_TEXTO FORNECIDO_:
<<<<
A partida já não valia mais nada. Era a última rodada do Campeonato Brasileiro de 2022. O Avaí, de Santa Catarina, estava rebaixado. O Flamengo só cumpria tabela. Mas havia uma atmosfera especial no Maracanã, templo máximo do futebol brasileiro, porque era a despedida de dois ídolos rubro-negros, Diego Alves e Diego Ribas, integrantes do time multicampeão que empilhou títulos a partir de 2019, sob o comando do técnico Jorge Jesus.

Nos bastidores, porém, a quadrilha recém-descoberta que aliciava jogadores para manipular partidas e ganhar dinheiro em sites de apostas se movia intensamente. Queria fazer daquele jogo despretensioso, na tarde do sábado 12 de novembro, uma oportunidade de faturar alto. Sim: a máfia das apostas tentou manipular uma partida do Flamengo, em pleno Maracanã, na divisão mais importante do campeonato nacional.

As evidências da tentativa de manipulação estão em uma série de documentos, obtidos com exclusividade pela coluna, que constam da investigação na qual o Ministério Público de Goiás tenta mapear e punir criminalmente os envolvidos nas fraudes.

Os prints reunidos pelos investigadores são só o começo. A partir deles, descobrimos que a trama não ficou apenas nas mensagens trocadas entre os suspeitos de integrar a quadrilha. Seguindo à risca o plano que aparece desenhado nos diálogos, um emissário do grupo chegou a visitar o hotel onde a delegação do Avaí estava hospedada, na orla do Rio, horas antes da partida.
>>>>
_DESCRIÇÃO DA TAREFA_: Prossiga com a reportagem sobre a tentativa de manipular a partida entre Flamengo e Avaí no Maracanã, escrevendo a continuação a partir da última frase apresentada.

_MATERIAL COLETADO_:
<<<<
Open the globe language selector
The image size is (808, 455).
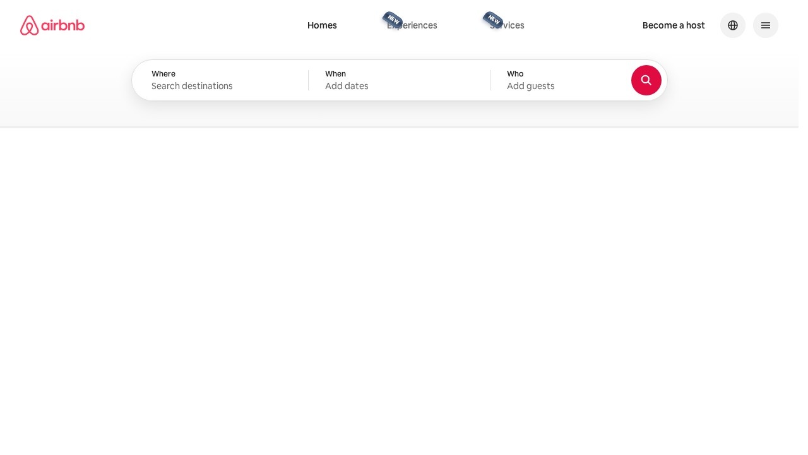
>>>>
_RESULTADO DO EXERCÍCIO_:
As mensagens que tratam desse jogo, especificamente, estão perdidas em meio ao amontoado de indícios coletados durante a fase ostensiva da investigação. Não é possível saber, até o momento, se o episódio está sendo esquadrinhado pelos promotores encarregados do caso. Se não está, certamente merecerá uma atenção especial. Até porque, nessa mesma partida, há pelo menos mais um outro indício que, de alguma forma, se conecta com as mensagens e precisará ser averiguado com lupa.

É o caso de um gol contra bizarro marcado por um zagueiro do Avaí (veja abaixo). Até então, apesar da situação um tanto inusitada, parecia um acidente de percurso. Mas, diante da eloquência das mensagens que agora vêm a público, ainda que se prove depois que não havia conexão nenhuma com o esquema (e até para que não pairem suspeitas indevidas), será fundamental investigar mais detidamente os envolvidos.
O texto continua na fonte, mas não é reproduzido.